Among the entries, which lines carry the string "will"? Copy each of them.
(Entries supplied begins)
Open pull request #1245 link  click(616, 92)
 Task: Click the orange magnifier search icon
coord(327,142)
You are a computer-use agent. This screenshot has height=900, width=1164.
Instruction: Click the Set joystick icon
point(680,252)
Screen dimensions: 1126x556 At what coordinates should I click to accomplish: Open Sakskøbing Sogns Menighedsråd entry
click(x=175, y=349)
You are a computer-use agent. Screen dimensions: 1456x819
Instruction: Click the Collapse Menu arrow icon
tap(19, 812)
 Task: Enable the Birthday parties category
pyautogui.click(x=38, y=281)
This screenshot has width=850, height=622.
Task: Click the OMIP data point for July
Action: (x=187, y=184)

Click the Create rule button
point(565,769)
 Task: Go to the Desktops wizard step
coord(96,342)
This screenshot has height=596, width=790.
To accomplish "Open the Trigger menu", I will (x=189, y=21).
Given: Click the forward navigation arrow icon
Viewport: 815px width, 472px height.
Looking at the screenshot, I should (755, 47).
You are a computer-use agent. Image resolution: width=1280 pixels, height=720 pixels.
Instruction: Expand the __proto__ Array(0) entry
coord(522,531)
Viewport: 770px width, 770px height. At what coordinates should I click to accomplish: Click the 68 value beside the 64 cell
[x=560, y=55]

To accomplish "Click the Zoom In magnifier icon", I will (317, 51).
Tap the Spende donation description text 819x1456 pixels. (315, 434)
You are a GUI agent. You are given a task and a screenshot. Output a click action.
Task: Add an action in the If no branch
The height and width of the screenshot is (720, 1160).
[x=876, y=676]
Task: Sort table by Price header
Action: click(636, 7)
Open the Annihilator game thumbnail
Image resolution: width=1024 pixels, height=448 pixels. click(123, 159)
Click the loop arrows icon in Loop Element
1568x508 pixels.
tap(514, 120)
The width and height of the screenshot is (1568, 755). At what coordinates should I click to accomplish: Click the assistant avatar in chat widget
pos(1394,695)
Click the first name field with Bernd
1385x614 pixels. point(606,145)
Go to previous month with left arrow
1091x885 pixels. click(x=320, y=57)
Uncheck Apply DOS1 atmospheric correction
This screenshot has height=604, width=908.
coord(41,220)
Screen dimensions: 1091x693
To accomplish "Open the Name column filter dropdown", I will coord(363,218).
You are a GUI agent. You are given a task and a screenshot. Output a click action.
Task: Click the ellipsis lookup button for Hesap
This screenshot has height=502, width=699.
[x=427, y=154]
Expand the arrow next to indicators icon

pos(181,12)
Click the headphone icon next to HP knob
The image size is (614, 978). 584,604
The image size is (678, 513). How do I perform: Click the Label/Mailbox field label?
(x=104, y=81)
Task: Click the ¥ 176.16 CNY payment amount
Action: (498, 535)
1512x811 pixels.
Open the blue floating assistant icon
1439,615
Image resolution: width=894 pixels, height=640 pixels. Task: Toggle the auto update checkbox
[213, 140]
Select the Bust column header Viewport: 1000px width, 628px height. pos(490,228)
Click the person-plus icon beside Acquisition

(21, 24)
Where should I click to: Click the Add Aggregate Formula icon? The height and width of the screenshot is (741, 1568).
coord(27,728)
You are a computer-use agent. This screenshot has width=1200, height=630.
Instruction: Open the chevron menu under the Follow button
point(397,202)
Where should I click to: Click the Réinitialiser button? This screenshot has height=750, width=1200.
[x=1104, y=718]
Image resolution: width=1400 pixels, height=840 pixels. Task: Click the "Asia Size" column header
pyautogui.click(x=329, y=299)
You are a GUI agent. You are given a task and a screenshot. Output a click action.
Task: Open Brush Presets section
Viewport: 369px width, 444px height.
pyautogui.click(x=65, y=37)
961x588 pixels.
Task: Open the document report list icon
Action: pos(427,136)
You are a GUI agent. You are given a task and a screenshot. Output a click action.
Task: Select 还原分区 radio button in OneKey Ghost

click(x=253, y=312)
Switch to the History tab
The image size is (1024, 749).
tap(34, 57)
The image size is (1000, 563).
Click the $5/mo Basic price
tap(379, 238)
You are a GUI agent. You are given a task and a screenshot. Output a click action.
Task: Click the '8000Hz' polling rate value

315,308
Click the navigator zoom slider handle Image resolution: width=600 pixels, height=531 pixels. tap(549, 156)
(Entries supplied ends)
→ Solution
To accomplish "Open the Trigger menu", I will (x=189, y=21).
To accomplish "Click the Zoom In magnifier icon", I will (317, 51).
To accomplish "Open the Name column filter dropdown", I will coord(363,218).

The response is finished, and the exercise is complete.